Eventually, America came up with a Health system for the mentally ill, and the Almshouses were shut down and most of the property sold off. The upland home that opened in the late 1800s was shut down in 1958, as the profits were about gone and activists’ and advocates’ causes became stronger. In my mind, this was a great victory for the poor and mentally ill. Go visit this Almshouse and look around the land knowing what I have told you, and tell me you don’t feel sad and dirty from what was there. Tell me you don’t feel weight of the poor and mentally ill that were trapped here in this system that was set up to make money for others on the way to their deaths. There were many “Accidents” causing deaths of the inmates, and you can find that information readily available on site in the books of the library that is still here. For a fee, you can look at everything and set up a proper tour with a guide, learning what they want you to know. The Baltimore Sun has archives available dating back to those times with some stories and facts about aliments and deaths that are quite intriguing. Some are bizarre – as an example, on April 2, 1891, one bedridden inmate had “The Head of a man, but the body of a boy,” and was probably locked up in a room because he couldn’t work the land.

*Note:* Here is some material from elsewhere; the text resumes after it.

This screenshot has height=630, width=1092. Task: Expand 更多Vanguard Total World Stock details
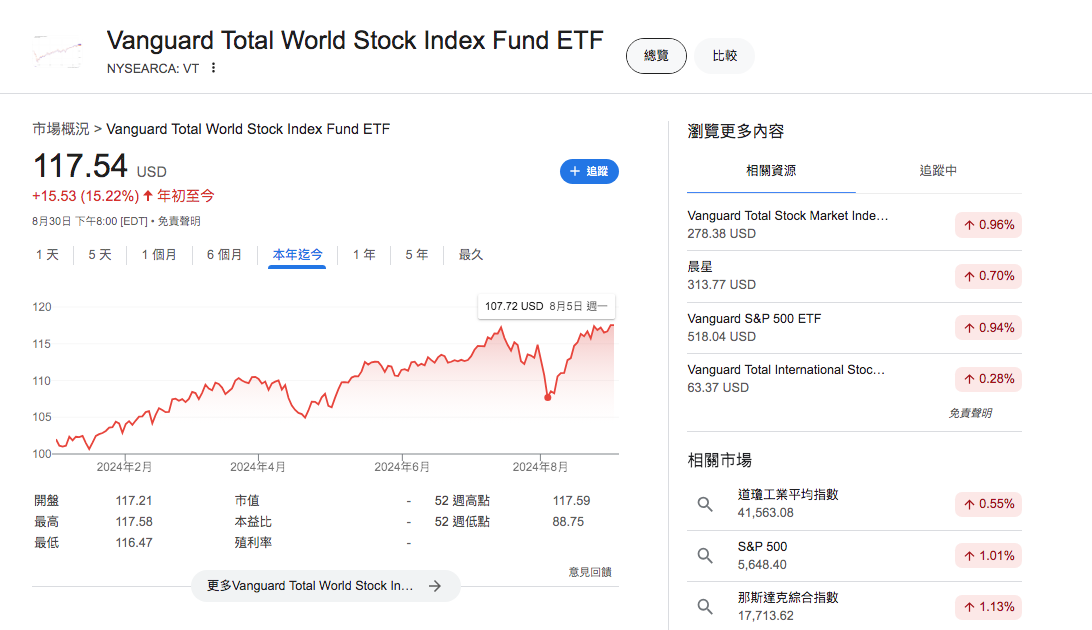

Listening to Dawn of Dreams, I really do get the feeling of chaos, hopelessness, and the emotional toll of insanity. It’s a masterpiece of work and the perfect backdrop, soundtrack, and vibe to have when thinking about, or visiting any, Almshouse. Specifically, the Upland Home in Baltimore County, MD. I plan on doing more research and learning about the inmates that were housed here and will be forking out the fees to do the research – sadly, if you want to know some of our history (I say some, because not everything is documented) you’ve got to pay. Fortunately, you don’t have to pay to enjoy Pan.Thy.Monium on youtube, but you should seek out an original hard copy. There is nothing like having it in your hand as it plays on your CD player, cassette deck, or on vinyl. All formats are appropriate for the experience.